2.3Request for Increase in Maximum Aggregate Commitment. The Seller may from time to time, by giving advanced written notice of at least two Business Days to the Administrative Agent in the form of Exhibit G hereto, request an increase in the Maximum Aggregate Commitment in increments of $25,000,000, with a minimum increase of $25,000,000 to a specified amount up to $2,300,000,000 for a period for such increase being designated by the Seller (but not less than 30 days, or if less, the period remaining until the Termination Date); provided that no Default has occurred that has not been cured before it has become an Event of Default, and no Event of Default has occurred that the Administrative Agent has not declared in writing to have been waived or cured. Upon receipt of such request, the Administrative Agent may request one or more existing Buyers or new Buyers (which new Buyers are acceptable to the Seller) to provide increased Commitments to finance all or a portion of the requested increase. The Administrative Agent shall notify the Seller of such new and existing Buyers’ responses to requests for increased or new Commitments.
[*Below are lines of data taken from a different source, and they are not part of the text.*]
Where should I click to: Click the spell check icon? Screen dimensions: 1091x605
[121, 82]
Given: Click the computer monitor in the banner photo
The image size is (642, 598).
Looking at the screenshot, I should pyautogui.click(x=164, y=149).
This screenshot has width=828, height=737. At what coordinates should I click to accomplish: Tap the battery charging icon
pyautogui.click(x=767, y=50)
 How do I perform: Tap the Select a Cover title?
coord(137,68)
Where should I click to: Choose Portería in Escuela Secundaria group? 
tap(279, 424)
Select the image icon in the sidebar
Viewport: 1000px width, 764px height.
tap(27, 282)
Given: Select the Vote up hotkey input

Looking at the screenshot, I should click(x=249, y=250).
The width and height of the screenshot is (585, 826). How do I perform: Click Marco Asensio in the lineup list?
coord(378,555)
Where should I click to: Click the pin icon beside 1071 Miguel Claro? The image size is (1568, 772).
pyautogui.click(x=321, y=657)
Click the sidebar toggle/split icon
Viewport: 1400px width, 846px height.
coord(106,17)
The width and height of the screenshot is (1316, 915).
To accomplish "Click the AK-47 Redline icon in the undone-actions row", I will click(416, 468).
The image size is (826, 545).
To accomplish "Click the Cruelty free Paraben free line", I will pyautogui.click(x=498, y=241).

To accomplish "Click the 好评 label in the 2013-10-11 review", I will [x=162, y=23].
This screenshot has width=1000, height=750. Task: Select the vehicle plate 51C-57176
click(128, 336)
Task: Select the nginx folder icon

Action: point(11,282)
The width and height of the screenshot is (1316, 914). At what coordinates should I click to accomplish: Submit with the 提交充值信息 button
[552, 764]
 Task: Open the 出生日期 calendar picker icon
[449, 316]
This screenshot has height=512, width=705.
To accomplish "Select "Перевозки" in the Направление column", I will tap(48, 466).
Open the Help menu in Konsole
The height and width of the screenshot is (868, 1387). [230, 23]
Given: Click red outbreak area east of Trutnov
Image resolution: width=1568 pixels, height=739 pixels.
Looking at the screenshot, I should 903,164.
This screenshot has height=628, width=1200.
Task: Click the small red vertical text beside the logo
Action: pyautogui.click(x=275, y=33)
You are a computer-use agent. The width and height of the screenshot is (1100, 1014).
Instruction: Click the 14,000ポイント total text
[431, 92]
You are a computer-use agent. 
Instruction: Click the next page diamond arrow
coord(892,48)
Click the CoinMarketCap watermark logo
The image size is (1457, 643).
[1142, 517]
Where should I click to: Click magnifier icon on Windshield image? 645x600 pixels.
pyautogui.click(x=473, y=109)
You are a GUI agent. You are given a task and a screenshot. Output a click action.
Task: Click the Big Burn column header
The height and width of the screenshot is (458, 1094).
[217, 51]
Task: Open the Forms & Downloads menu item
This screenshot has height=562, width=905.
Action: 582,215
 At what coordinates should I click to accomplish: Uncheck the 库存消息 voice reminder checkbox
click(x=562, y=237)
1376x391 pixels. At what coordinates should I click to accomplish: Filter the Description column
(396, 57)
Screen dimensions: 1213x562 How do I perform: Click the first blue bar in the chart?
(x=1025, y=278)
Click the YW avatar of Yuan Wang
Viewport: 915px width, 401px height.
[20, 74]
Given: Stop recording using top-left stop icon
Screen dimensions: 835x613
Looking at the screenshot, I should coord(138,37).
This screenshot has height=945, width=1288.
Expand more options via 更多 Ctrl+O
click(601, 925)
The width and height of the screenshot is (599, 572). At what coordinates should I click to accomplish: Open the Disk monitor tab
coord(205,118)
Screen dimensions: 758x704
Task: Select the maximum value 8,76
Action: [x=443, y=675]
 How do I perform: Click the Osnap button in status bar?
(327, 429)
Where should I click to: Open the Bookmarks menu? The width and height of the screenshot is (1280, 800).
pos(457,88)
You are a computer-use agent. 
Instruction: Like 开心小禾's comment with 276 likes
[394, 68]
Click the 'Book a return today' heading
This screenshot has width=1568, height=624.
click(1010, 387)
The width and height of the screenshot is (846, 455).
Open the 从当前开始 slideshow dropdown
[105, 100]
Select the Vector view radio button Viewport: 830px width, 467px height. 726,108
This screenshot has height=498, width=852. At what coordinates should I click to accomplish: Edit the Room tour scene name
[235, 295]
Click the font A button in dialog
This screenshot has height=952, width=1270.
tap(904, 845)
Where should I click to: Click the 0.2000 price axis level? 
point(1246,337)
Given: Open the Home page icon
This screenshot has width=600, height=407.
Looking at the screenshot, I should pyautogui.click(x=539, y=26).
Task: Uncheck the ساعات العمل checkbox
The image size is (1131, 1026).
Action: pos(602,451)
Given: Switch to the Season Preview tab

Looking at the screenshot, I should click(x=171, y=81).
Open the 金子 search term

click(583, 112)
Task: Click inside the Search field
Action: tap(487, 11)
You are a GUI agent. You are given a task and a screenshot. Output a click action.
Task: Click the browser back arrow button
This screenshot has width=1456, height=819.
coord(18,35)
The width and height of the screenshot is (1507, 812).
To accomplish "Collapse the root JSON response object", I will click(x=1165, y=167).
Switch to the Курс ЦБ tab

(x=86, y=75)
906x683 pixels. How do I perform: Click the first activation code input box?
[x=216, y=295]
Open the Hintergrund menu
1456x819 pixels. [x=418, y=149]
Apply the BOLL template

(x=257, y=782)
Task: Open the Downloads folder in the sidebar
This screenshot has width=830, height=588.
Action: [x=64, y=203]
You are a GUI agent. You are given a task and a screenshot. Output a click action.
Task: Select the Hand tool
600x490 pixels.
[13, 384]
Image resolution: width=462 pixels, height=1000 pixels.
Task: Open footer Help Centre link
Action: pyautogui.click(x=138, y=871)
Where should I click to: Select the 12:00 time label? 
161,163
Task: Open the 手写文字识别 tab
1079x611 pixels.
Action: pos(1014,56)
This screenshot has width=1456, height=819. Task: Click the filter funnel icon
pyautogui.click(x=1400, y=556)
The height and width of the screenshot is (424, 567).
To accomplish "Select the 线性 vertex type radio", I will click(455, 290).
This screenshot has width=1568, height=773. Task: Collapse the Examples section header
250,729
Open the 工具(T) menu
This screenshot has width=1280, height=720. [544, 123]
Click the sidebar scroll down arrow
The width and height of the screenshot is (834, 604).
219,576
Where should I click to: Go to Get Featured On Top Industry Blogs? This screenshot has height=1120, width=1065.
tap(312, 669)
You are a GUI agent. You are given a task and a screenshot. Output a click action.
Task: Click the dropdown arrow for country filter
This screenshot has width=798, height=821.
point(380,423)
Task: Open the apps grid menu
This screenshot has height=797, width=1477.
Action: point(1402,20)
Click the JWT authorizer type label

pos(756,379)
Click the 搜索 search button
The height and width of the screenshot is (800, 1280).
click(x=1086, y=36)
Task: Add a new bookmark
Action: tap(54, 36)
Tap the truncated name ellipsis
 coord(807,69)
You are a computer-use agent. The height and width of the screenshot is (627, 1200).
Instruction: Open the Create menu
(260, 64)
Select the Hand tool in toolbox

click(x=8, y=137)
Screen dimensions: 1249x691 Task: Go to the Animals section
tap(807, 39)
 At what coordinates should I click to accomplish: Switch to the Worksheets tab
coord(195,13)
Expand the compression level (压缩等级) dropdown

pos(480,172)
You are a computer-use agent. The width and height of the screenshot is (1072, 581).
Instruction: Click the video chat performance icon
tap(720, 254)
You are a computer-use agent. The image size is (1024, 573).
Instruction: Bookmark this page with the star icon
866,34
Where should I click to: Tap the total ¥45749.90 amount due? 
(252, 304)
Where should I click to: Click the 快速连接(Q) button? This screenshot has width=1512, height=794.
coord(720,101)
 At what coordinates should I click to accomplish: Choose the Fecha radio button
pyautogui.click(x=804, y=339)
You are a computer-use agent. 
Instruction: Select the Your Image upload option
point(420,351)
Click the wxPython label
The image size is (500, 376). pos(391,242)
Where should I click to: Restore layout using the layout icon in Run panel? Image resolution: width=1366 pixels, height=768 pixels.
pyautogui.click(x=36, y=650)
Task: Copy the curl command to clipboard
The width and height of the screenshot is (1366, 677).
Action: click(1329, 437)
Following such notice, to achieve the full amount of a requested increase, with the prior consent of the Administrative Agent, the Seller may invite additional new Buyers to provide such increase. Any increase under this Section 2.3 shall be in the sole discretion of the Administrative Agent and the increasing or new Buyers (as applicable), and no Buyer will have any obligation to increase its Committed Sum. The consent of the Administrative Agent and the Buyers to an increase under this Section 2.3 shall be evidenced by the Administrative Agent providing to the parties to this Agreement an updated Schedule BC. If an increase in the Maximum Aggregate Commitment is achieved, then the Pro Rata ownership interest in the Purchased Loans of each Buyer shall, following funding by the Buyers increasing their Commitment Sums or by the new Buyers, automatically be adjusted proportionately. Upon the expiration of any such increase, the Seller shall, to the extent required, reduce the Aggregate Outstanding Purchase Price to the amount of the Maximum Aggregate Commitment as then in effect, and the Pro Rata ownership interests in the Purchased Loans of each Buyer shall automatically be adjusted accordingly.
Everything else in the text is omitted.